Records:
--
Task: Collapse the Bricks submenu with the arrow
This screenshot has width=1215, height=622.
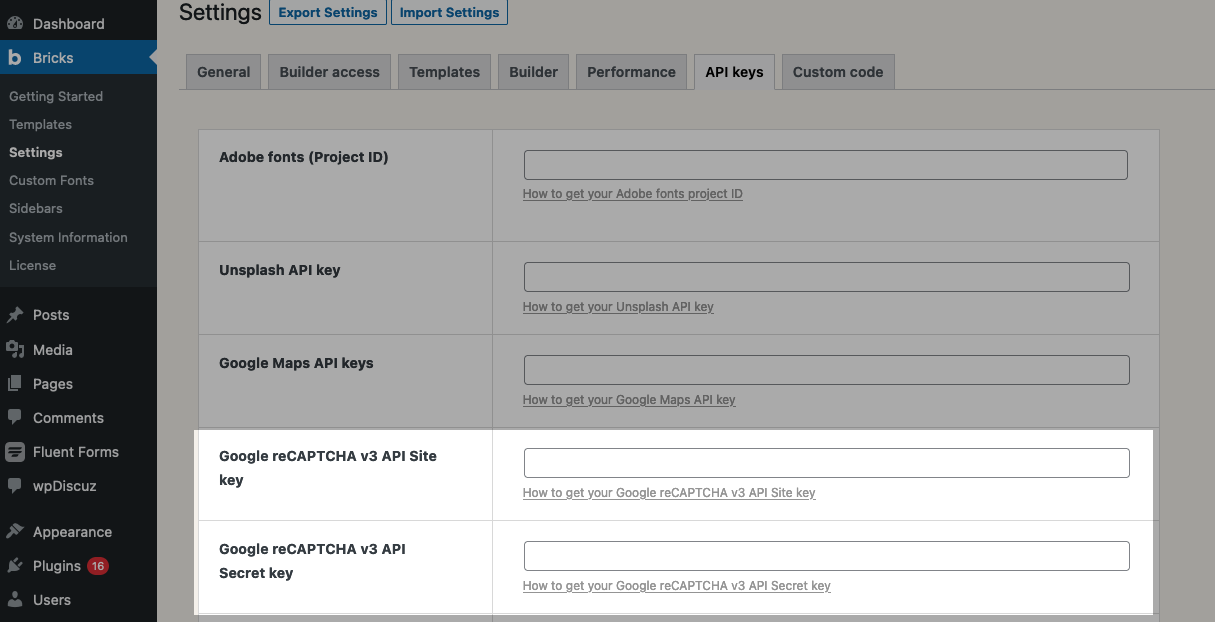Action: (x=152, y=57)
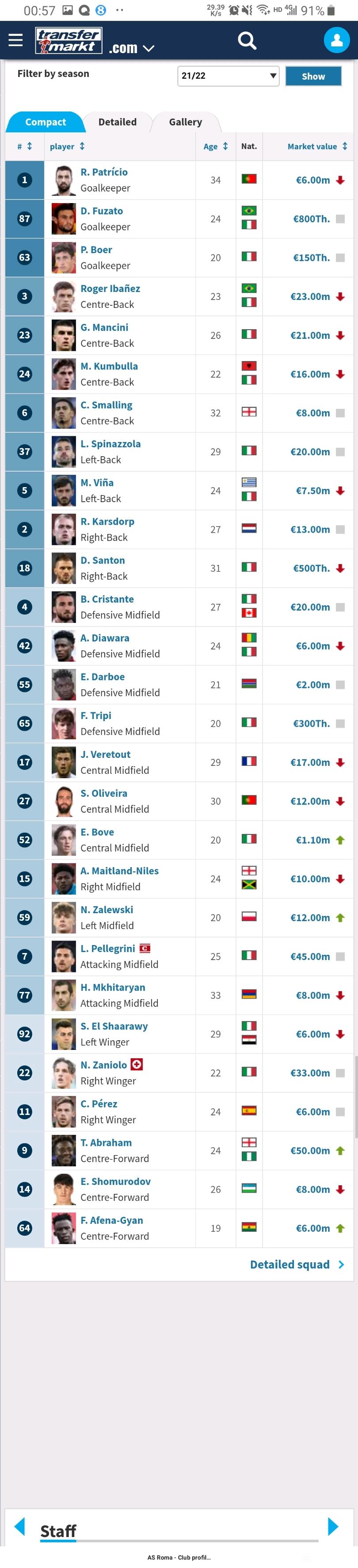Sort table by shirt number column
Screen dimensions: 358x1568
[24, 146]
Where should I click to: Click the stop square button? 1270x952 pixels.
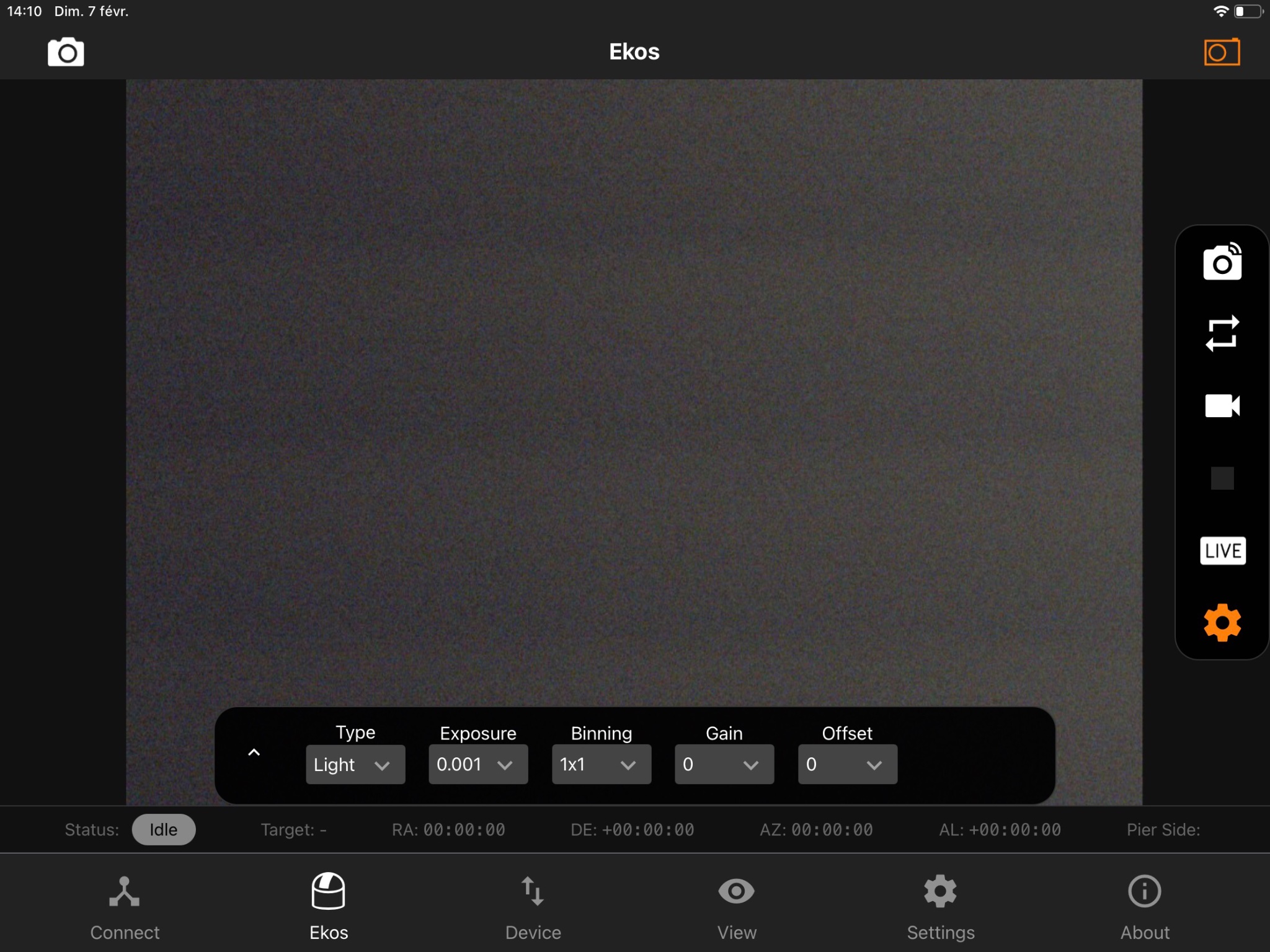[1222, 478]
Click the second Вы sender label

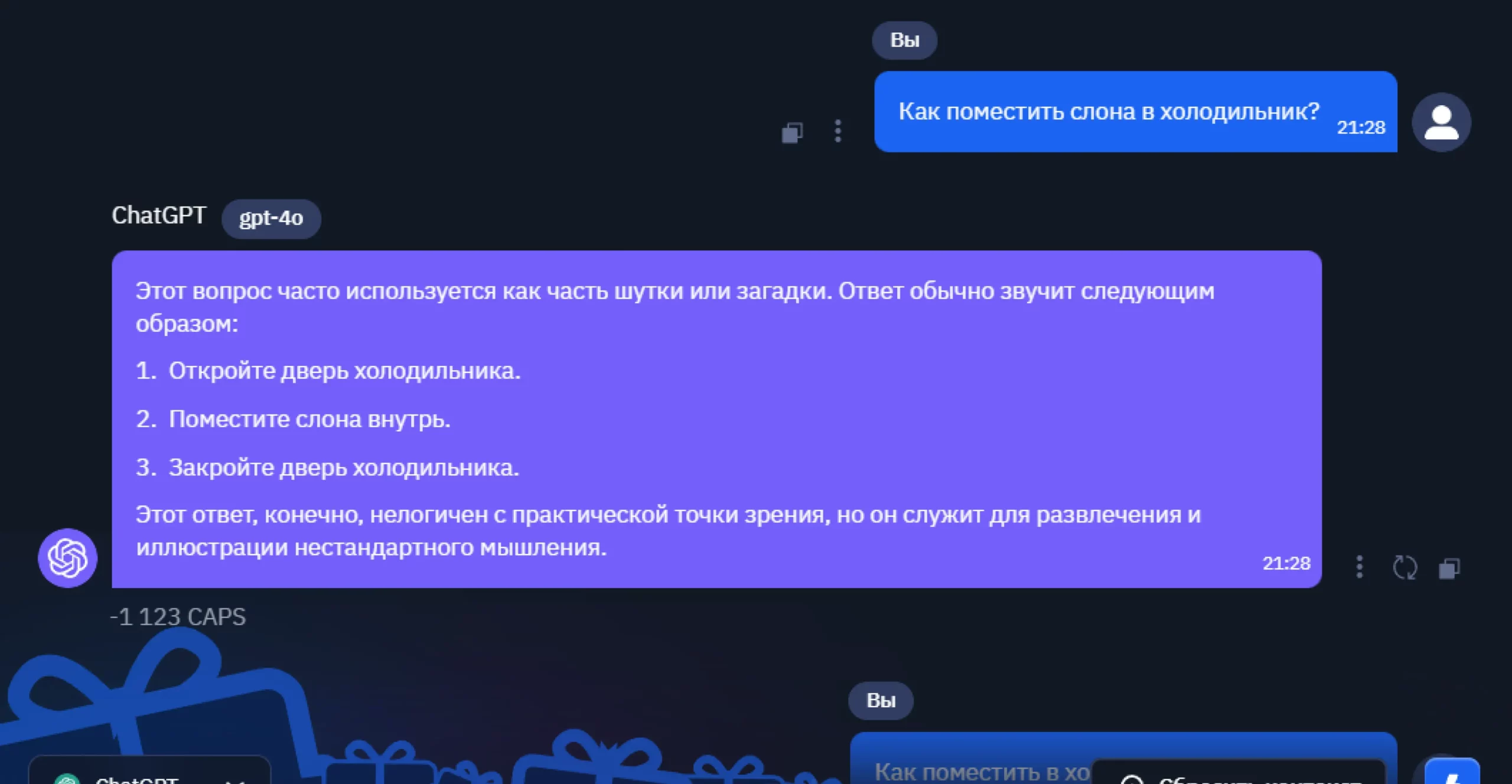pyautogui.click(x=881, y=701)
--
Task » Lay out every line of the data above as a numbered list, skipping blank lines and leaving out the pictures.

The solution »
1. Task: Collapse the Bricks submenu with the arrow
2. This screenshot has width=1215, height=622.
3. Action: (x=152, y=57)
4. Sort table by shirt number column
5. Screen dimensions: 358x1568
6. [24, 146]
7. Where should I click to: Click the stop square button? 1270x952 pixels.
8. [1222, 478]
9. Click the second Вы sender label
10. pyautogui.click(x=881, y=701)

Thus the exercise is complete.